Reproduce what is written in the records below exactly, and leave out the images.

Collected data
*** Begin section ***

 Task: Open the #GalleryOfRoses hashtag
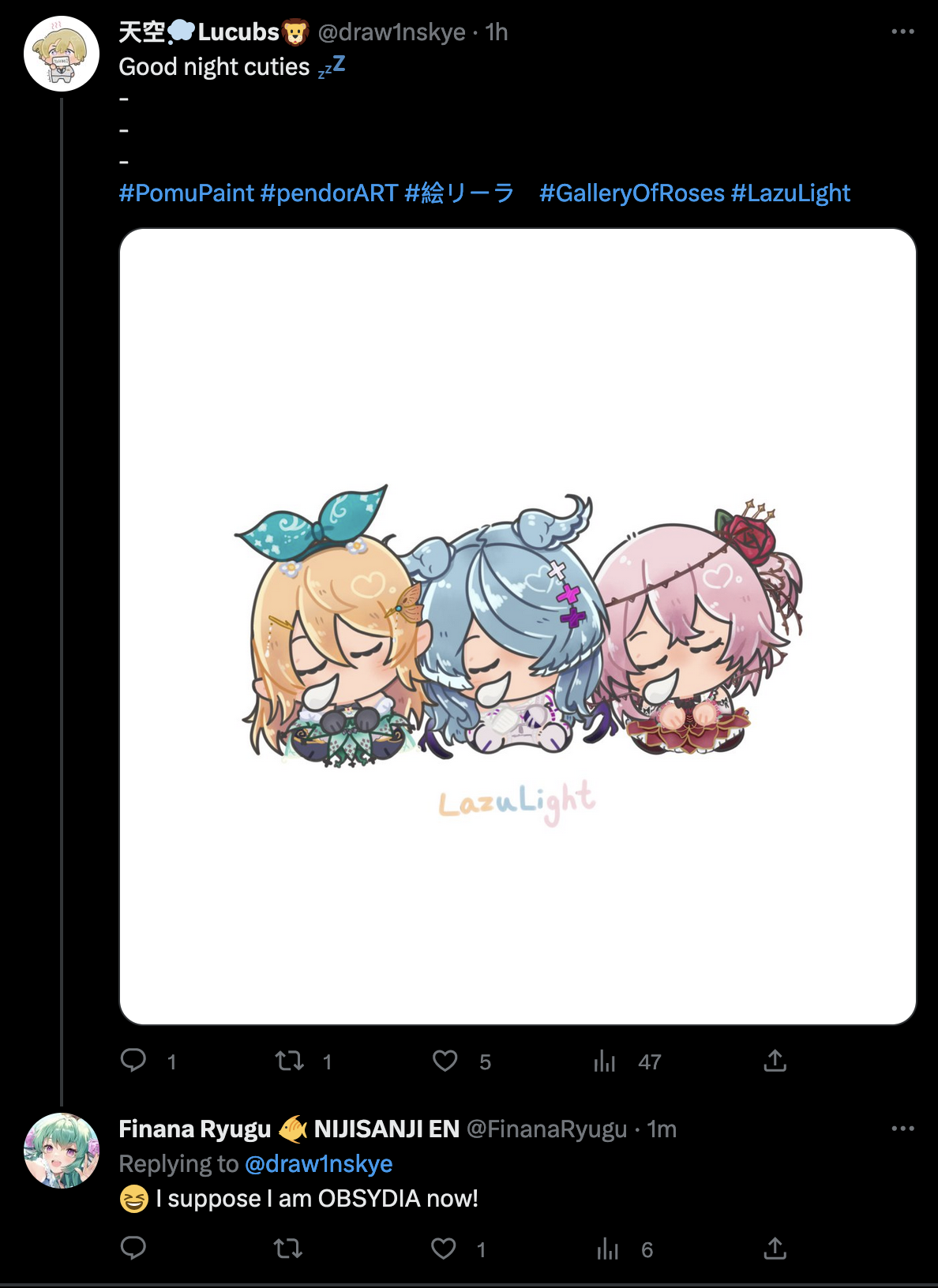632,193
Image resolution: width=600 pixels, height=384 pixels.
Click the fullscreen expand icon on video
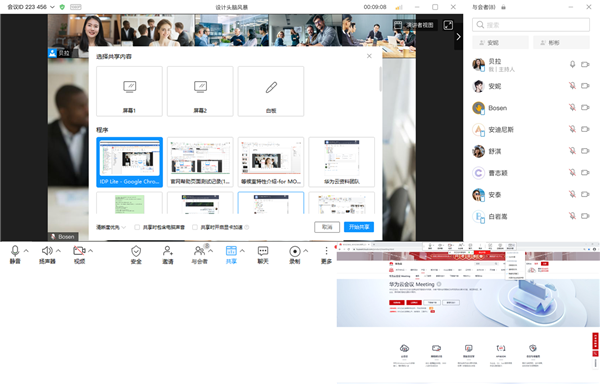point(448,25)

*** End section ***

* **Exercise response**:
 Task: Open the #GalleryOfRoses hashtag
632,193
Image resolution: width=600 pixels, height=384 pixels.
Click the fullscreen expand icon on video
point(448,25)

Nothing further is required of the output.